Vemos en Masacre en el comedor un corte de clases que contradice el discurso de los revolucionarios setentistas: los guerrilleros que participaron en el ataque venían de familias más adineradas que sus víctimas, que integraban los sectores populares a los que Montoneros decía representar y buscaba redimir, en tanto víctimas de la explotación material y simbólica de la oligarquía y sus aliados. Una situación similar a la de “Operación Primicia”, el ataque de Montoneros a un cuartel en Formosa, en 1975. […]
Los autores
El autor material del ataque fue el agente José María Salgado, “Pepe”, un joven de clase media alta de Olivos, en el norte del Gran Buenos Aires; hijo de un abogado y sobrino de un general; excelente estudiante de Ingeniería Electrónica. Un “traidor” para los policías; un “héroe” para los montoneros.
“Pepe” Salgado nos muestra por qué un joven que lo tenía todo se vuelca primero al peronismo y luego a la lucha armada, y a los veintiún años decide matar a sangre fría a personas indefensas, a muchas de las cuales se las habrá cruzado en el comedor o en algún pasillo del Departamento Central de Policía, donde trabajaba.
Era uno de los activos más preciosos del servicio de Inteligencia e Informaciones, subordinado directamente a Rodolfo Walsh, un periodista y escritor de prestigio, muy conocido por el gran público, tanto que muchas modelos y celebrities de la época presumían que era su autor favorito en los almuerzos de Mirtha Legrand. Hoy, Walsh es una figura emblemática para tantos intelectuales y políticos.
A esta altura no llamará la atención que los años montoneros de Walsh hayan sido eludidos en forma sistemática en casi todos los numerosísimos ensayos y biografías que se le han ofrendado. Y cuando algún autor menciona su paso por Inteligencia, rápidamente aclara que no era el jefe ni nada por el estilo y que ese sector no era –de ningún modo– “la SIDE de los montoneros”.

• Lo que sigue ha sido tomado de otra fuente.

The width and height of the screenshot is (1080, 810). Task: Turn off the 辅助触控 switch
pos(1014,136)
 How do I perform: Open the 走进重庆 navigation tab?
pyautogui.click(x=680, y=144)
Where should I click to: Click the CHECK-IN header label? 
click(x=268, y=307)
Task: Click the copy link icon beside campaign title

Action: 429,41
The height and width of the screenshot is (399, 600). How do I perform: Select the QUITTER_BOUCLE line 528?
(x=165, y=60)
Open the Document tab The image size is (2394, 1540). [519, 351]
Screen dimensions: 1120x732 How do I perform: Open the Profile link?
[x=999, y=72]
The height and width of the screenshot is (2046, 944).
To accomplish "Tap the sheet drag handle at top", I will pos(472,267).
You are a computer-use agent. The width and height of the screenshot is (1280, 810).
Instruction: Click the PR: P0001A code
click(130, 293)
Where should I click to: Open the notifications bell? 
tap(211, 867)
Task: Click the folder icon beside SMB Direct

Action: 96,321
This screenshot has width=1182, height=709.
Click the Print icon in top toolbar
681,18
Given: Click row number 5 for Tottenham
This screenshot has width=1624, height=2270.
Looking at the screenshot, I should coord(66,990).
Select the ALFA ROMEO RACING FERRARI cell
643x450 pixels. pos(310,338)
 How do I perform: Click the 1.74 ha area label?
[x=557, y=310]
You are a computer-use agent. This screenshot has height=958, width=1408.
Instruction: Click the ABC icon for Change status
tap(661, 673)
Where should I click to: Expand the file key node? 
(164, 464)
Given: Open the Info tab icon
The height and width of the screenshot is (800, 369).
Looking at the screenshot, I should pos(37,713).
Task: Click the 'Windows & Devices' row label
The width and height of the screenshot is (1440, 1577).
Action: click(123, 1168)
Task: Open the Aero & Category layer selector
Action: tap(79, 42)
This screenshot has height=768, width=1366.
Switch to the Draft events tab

Sin embargo, Walsh era el hombre clave de Inteligencia e Informaciones, cuyo rol fue asistir desde las sombras y el secreto –como cualquier aparato de su tipo– a la cúpula de la guerrilla de origen peronista en varias de sus operaciones de mayor relieve y crueldad, como la masacre en el comedor policial; el atentado mortal contra otro jefe de la Policía Federal, el comisario general Alberto Villar, en 1974, asesinado junto a su esposa, y el secuestro y el cautiverio de los empresarios Jorge y Juan Born, en 1974/75.
Era una de las áreas que mejor funcionaba en Montoneros, como admitían sus propios enemigos, siempre en relación directa con Horacio Mendizábal –Hernán era su nombre de guerra–, secretario Militar y nexo con el resto de la Conducción Nacional del grupo guerrillero, encabezada por “Pepe” Firmenich y Roberto Perdía, “Carlos” o “Pelado”.
“Esteban” era uno de los nombres de guerra de Walsh; tenía otros porque cumplía varias tareas en simultáneo. Creo que, precisamente, uno de los aportes de Masacre en el comedor es iluminar la figura de Walsh en la lucha armada de los 70: en mi opinión, fue la mente más lúcida y prolífica de la guerrilla argentina, no solo de Montoneros.
Porque “Esteban” Walsh también le dejó a la guerrilla un legado muy valioso: no solo fue el primero que encontró la palabra justa para definir a las víctimas de la dictadura: los desaparecidos, sino que se anticipó en la búsqueda de un número para simbolizar la represión ilegal: “15.000 desaparecidos”. Además, reveló a los guerrilleros y sus simpatizantes que “la guerra está perdida en el plano militar”, pero que podían volver a convertirse “en una alternativa de poder” si encaraban una nueva resistencia popular, esta vez arropados en “la bandera fundamental de los Derechos Humanos”.